### [EXERCISE OBJECTIVE]
Return all of the records below word for word, changing nothing.

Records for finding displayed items
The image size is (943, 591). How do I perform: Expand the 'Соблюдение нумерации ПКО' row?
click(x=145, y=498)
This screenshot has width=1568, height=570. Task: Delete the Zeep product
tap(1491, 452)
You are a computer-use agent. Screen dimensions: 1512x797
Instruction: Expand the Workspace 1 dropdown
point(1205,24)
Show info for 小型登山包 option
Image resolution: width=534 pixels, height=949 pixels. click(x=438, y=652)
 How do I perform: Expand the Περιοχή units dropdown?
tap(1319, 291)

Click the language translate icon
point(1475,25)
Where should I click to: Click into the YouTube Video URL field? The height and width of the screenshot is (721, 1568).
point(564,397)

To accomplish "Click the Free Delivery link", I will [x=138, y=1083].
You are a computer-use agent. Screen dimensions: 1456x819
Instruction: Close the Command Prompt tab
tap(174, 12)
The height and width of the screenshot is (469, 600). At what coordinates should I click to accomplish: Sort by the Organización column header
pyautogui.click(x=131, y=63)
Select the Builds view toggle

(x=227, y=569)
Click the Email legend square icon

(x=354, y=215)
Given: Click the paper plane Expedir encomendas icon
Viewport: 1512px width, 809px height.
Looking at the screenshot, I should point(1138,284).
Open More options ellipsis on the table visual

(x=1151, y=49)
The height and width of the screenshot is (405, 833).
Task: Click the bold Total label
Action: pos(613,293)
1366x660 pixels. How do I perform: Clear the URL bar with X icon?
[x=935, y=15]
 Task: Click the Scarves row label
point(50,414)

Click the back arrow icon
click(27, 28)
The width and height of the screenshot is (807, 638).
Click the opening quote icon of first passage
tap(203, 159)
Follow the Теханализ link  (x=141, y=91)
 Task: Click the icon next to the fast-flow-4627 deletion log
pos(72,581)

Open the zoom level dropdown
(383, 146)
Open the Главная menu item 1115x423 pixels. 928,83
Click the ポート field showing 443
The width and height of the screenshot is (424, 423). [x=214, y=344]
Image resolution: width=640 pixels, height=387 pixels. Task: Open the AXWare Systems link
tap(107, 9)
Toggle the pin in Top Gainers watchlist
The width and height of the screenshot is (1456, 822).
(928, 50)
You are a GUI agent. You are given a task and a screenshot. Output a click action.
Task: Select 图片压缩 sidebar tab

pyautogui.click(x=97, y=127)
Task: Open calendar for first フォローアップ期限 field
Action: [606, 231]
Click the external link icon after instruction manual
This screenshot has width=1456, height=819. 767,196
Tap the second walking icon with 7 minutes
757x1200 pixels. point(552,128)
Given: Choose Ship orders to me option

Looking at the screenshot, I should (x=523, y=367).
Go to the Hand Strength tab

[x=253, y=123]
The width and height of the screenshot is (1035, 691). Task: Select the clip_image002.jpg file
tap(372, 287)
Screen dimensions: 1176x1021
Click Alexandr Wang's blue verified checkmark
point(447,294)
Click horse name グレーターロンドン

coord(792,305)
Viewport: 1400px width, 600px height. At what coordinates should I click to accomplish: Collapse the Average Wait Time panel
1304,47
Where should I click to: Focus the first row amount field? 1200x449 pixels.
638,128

### [RESPONSE TO THIS EXERCISE]
The image size is (943, 591). How do I perform: Expand the 'Соблюдение нумерации ПКО' row?
click(x=145, y=498)
This screenshot has width=1568, height=570. Task: Delete the Zeep product
tap(1491, 452)
You are a computer-use agent. Screen dimensions: 1512x797
Instruction: Expand the Workspace 1 dropdown
point(1205,24)
Show info for 小型登山包 option
Image resolution: width=534 pixels, height=949 pixels. click(x=438, y=652)
 How do I perform: Expand the Περιοχή units dropdown?
tap(1319, 291)

Click the language translate icon
point(1475,25)
Where should I click to: Click into the YouTube Video URL field? The height and width of the screenshot is (721, 1568).
point(564,397)

To accomplish "Click the Free Delivery link", I will [x=138, y=1083].
You are a computer-use agent. Screen dimensions: 1456x819
Instruction: Close the Command Prompt tab
tap(174, 12)
The height and width of the screenshot is (469, 600). At what coordinates should I click to accomplish: Sort by the Organización column header
pyautogui.click(x=131, y=63)
Select the Builds view toggle

(x=227, y=569)
Click the Email legend square icon

(x=354, y=215)
Given: Click the paper plane Expedir encomendas icon
Viewport: 1512px width, 809px height.
Looking at the screenshot, I should point(1138,284).
Open More options ellipsis on the table visual

(x=1151, y=49)
The height and width of the screenshot is (405, 833).
Task: Click the bold Total label
Action: pos(613,293)
1366x660 pixels. How do I perform: Clear the URL bar with X icon?
[x=935, y=15]
 Task: Click the Scarves row label
point(50,414)

Click the back arrow icon
click(27, 28)
The width and height of the screenshot is (807, 638).
Click the opening quote icon of first passage
tap(203, 159)
Follow the Теханализ link  (x=141, y=91)
 Task: Click the icon next to the fast-flow-4627 deletion log
pos(72,581)

Open the zoom level dropdown
(383, 146)
Open the Главная menu item 1115x423 pixels. 928,83
Click the ポート field showing 443
The width and height of the screenshot is (424, 423). [x=214, y=344]
Image resolution: width=640 pixels, height=387 pixels. Task: Open the AXWare Systems link
tap(107, 9)
Toggle the pin in Top Gainers watchlist
The width and height of the screenshot is (1456, 822).
(928, 50)
You are a GUI agent. You are given a task and a screenshot. Output a click action.
Task: Select 图片压缩 sidebar tab

pyautogui.click(x=97, y=127)
Task: Open calendar for first フォローアップ期限 field
Action: [606, 231]
Click the external link icon after instruction manual
This screenshot has width=1456, height=819. 767,196
Tap the second walking icon with 7 minutes
757x1200 pixels. point(552,128)
Given: Choose Ship orders to me option

Looking at the screenshot, I should (x=523, y=367).
Go to the Hand Strength tab

[x=253, y=123]
The width and height of the screenshot is (1035, 691). Task: Select the clip_image002.jpg file
tap(372, 287)
Screen dimensions: 1176x1021
Click Alexandr Wang's blue verified checkmark
point(447,294)
Click horse name グレーターロンドン

coord(792,305)
Viewport: 1400px width, 600px height. At what coordinates should I click to accomplish: Collapse the Average Wait Time panel
1304,47
Where should I click to: Focus the first row amount field? 1200x449 pixels.
638,128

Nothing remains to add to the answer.